785. Is Graph Bipartite

中文文档

Description

There is an undirected graph with n nodes, where each node is numbered between 0 and n - 1. You are given a 2D array graph, where graph[u] is an array of nodes that node u is adjacent to. More formally, for each v in graph[u], there is an undirected edge between node u and node v.
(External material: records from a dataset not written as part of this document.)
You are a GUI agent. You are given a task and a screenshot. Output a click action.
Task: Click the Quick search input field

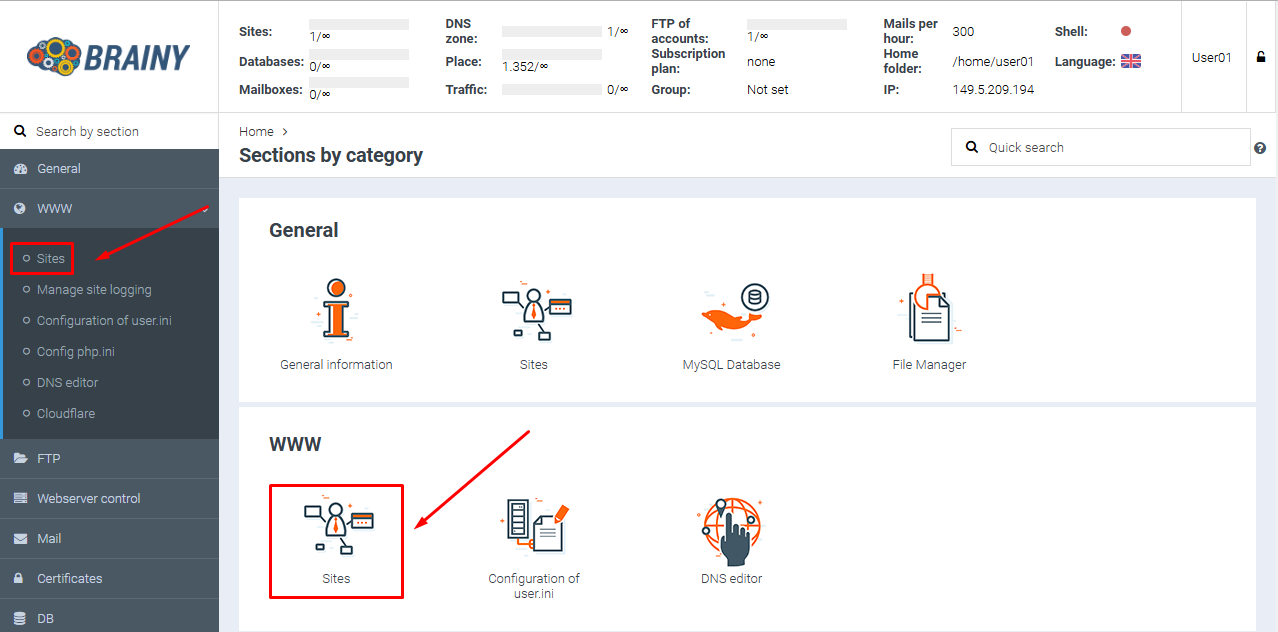tap(1110, 147)
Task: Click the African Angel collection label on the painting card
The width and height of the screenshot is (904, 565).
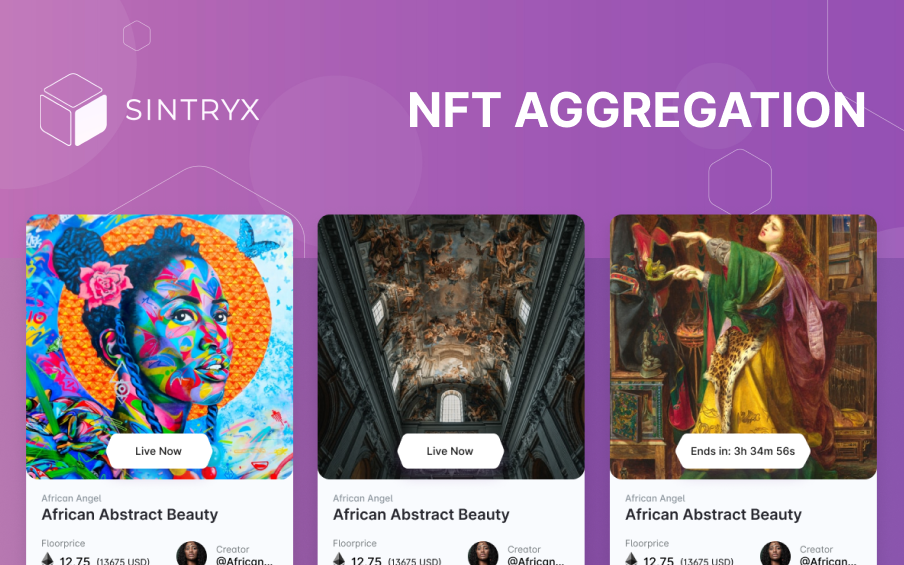Action: (x=655, y=498)
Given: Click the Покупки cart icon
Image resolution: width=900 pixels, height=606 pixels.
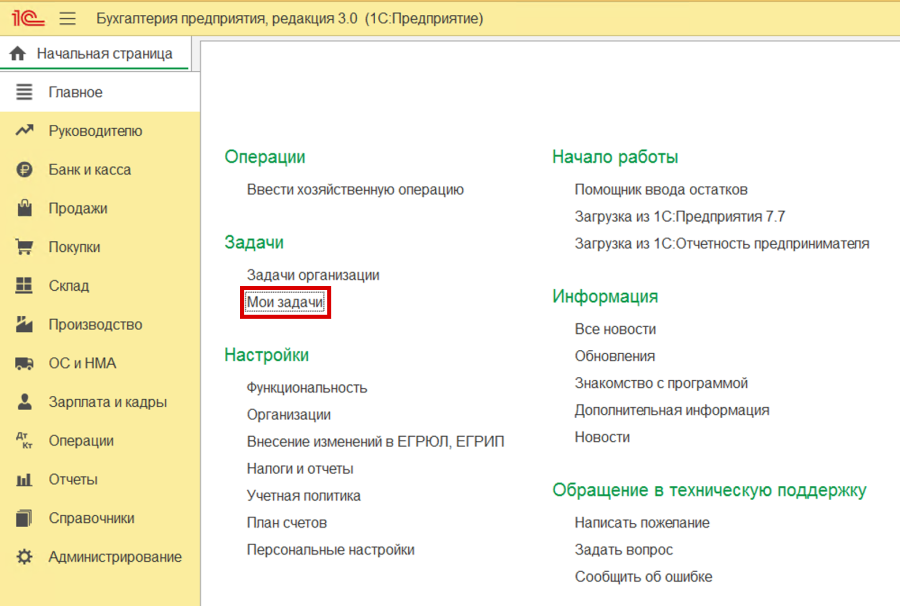Looking at the screenshot, I should [25, 247].
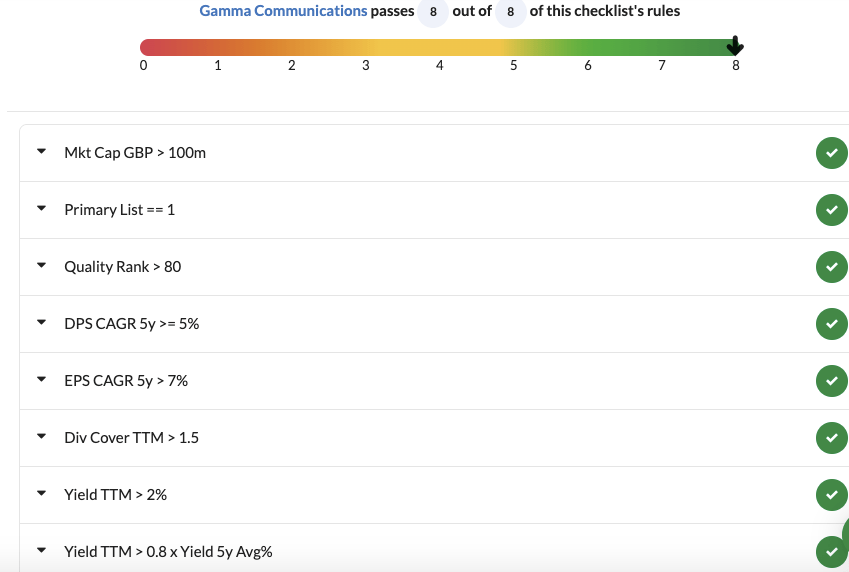Click green check icon for Yield TTM > 2%

click(831, 495)
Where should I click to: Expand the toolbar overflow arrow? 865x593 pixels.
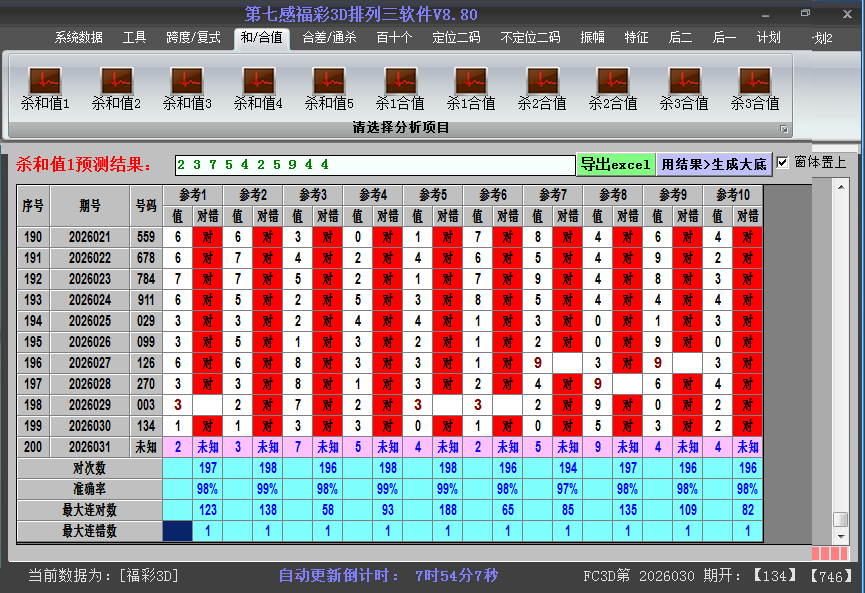click(x=784, y=127)
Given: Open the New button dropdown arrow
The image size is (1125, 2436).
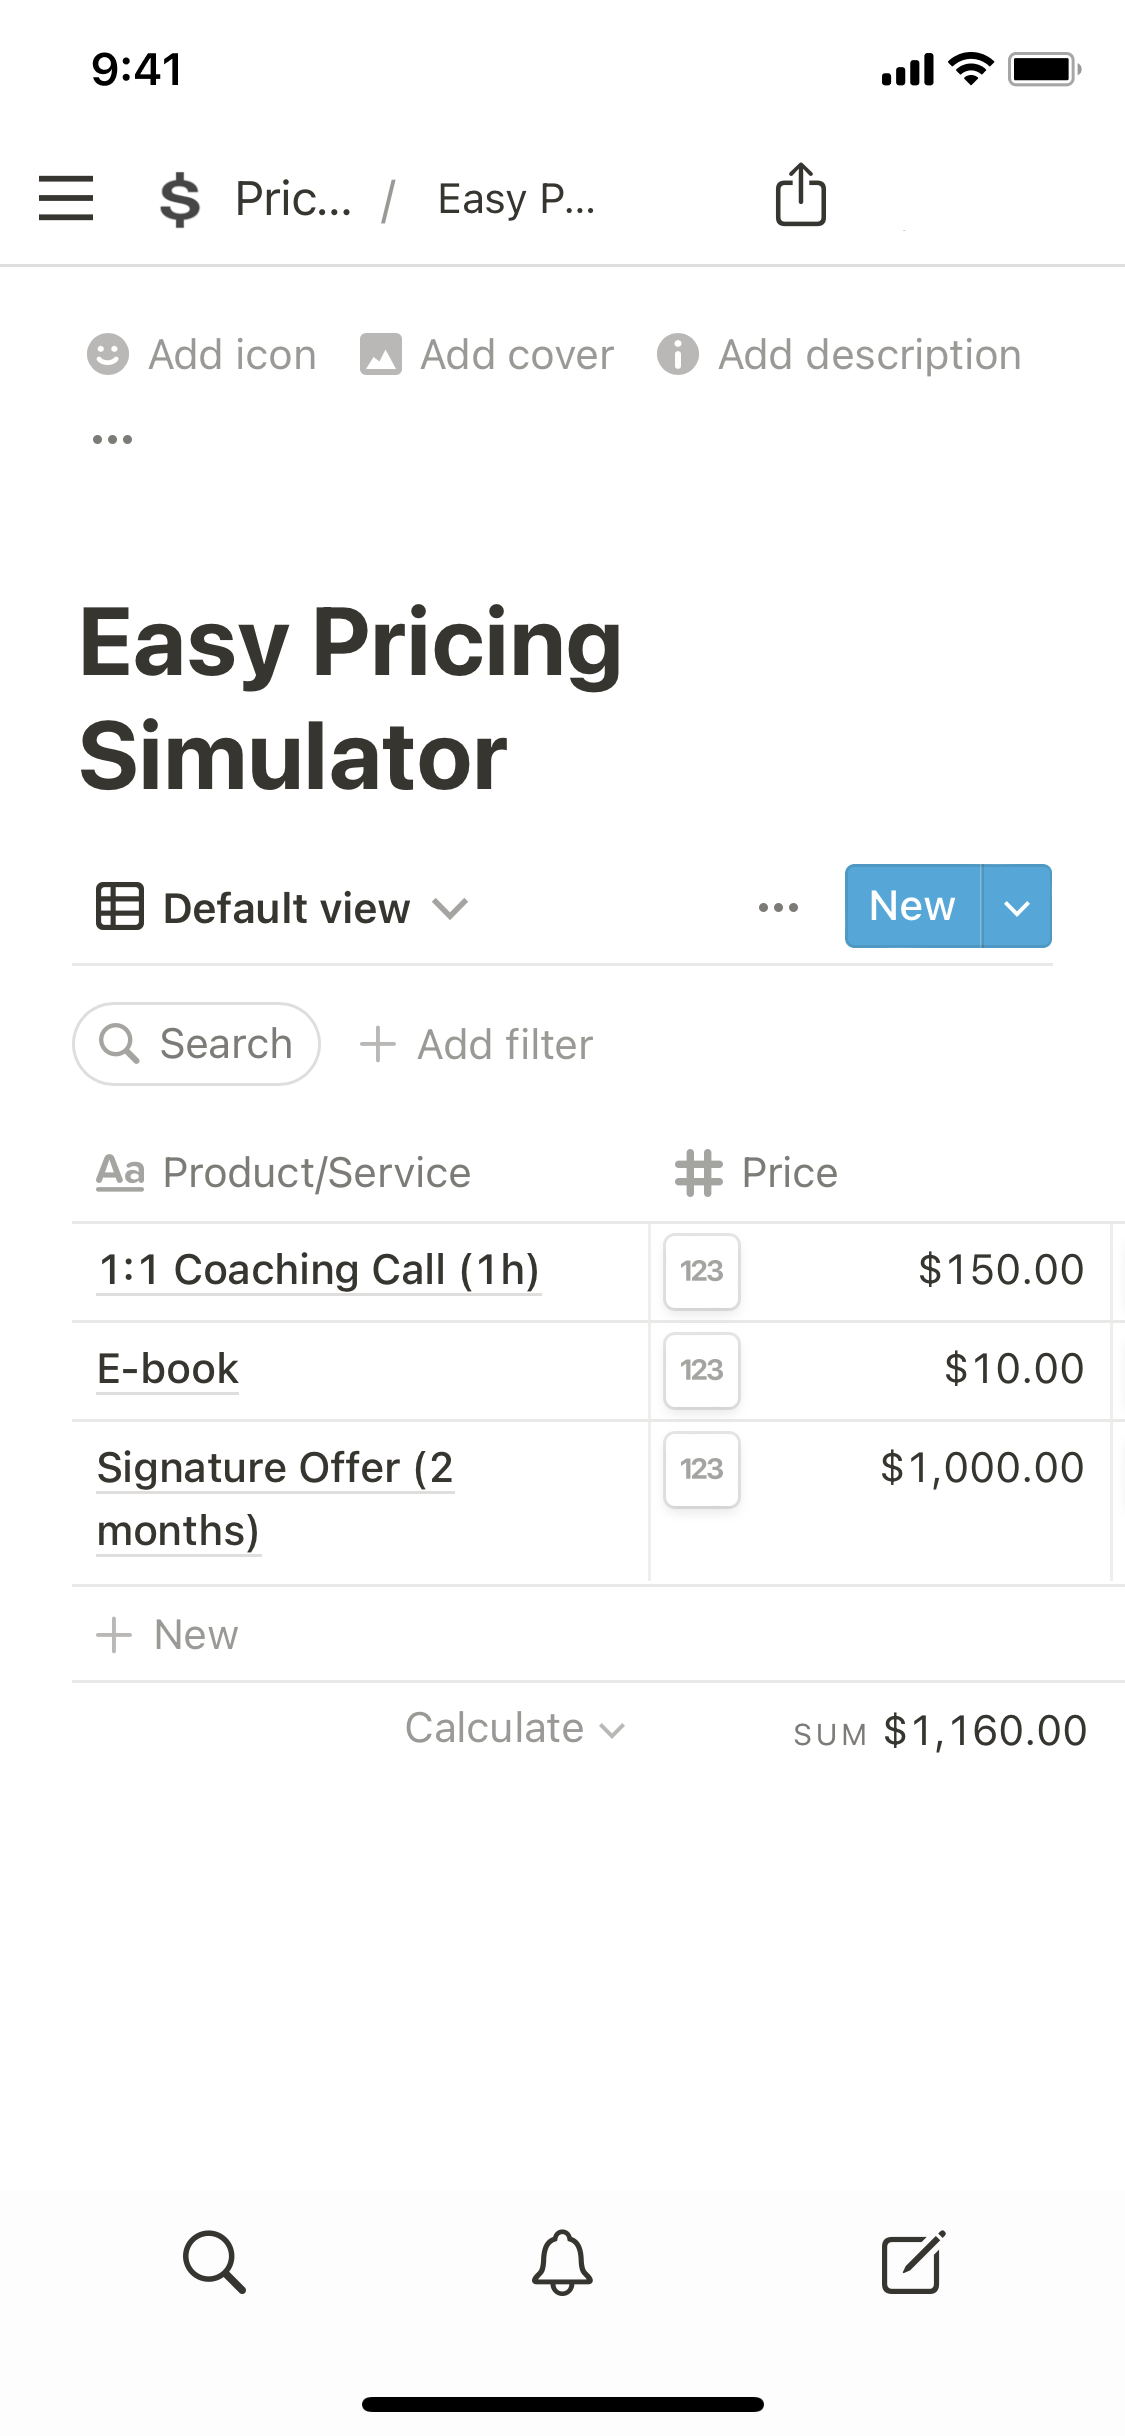Looking at the screenshot, I should point(1017,907).
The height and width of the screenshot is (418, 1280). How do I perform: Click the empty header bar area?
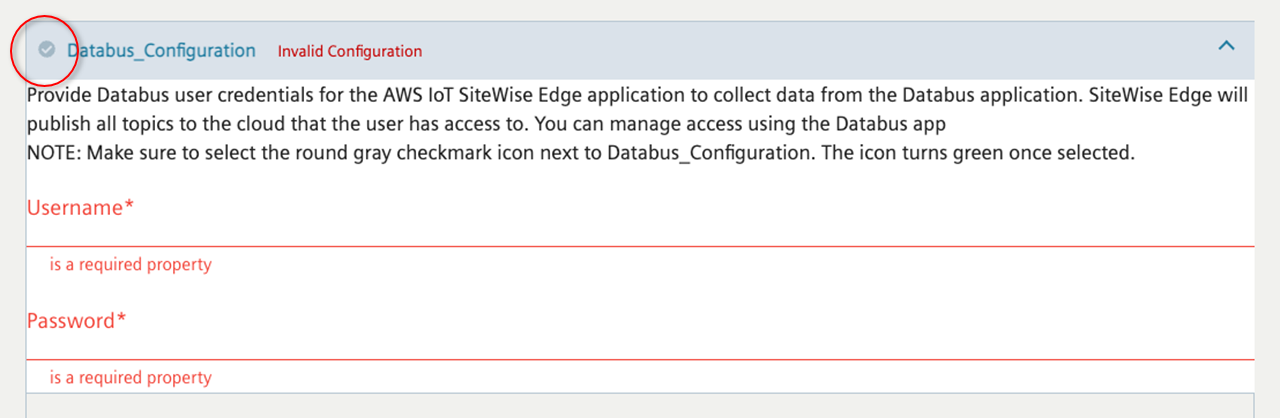click(x=800, y=50)
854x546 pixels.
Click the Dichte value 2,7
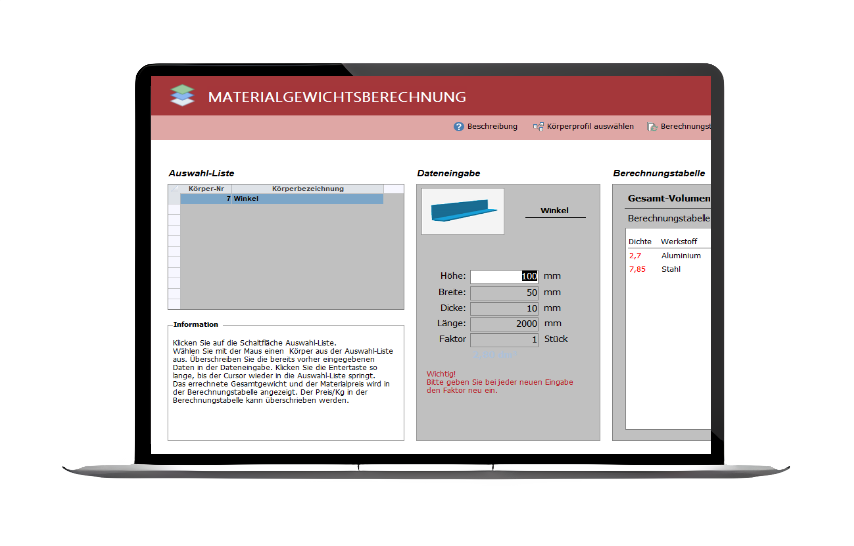point(636,255)
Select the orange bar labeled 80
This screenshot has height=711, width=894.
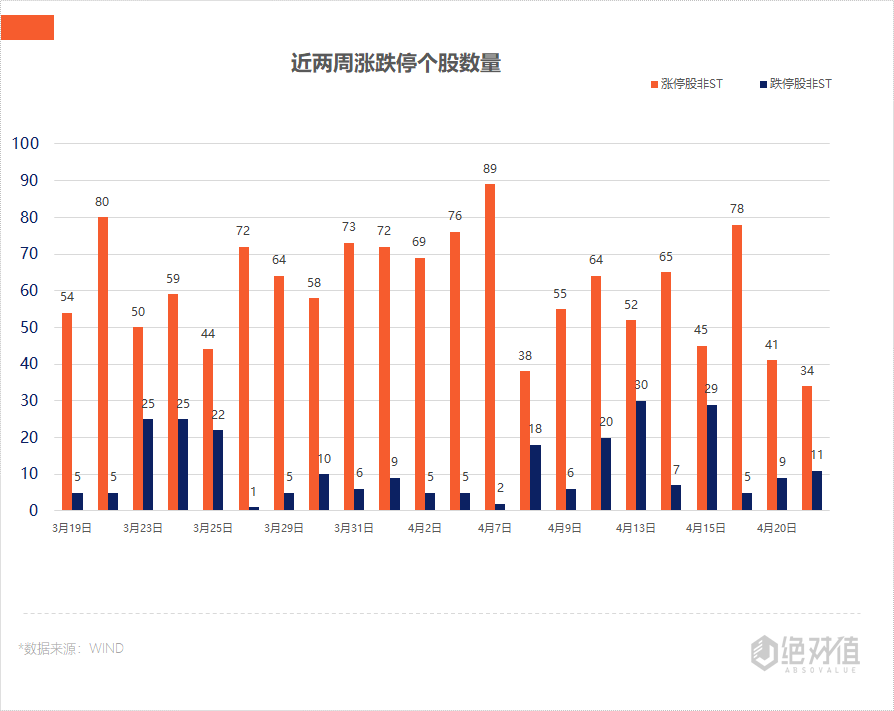102,363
The graph has the following properties:

• There are no self-edges (graph[u] does not contain u).
• There are no parallel edges (graph[u] does not contain duplicate values).
• If v is in graph[u], then u is in graph[v] (the graph is undirected).
• The graph may not be connected, meaning there may be two nodes u and v such that there is no path between them.

A graph is bipartite if the nodes can be partitioned into two independent sets A and B such that every edge in the graph connects a node in set A and a node in set B.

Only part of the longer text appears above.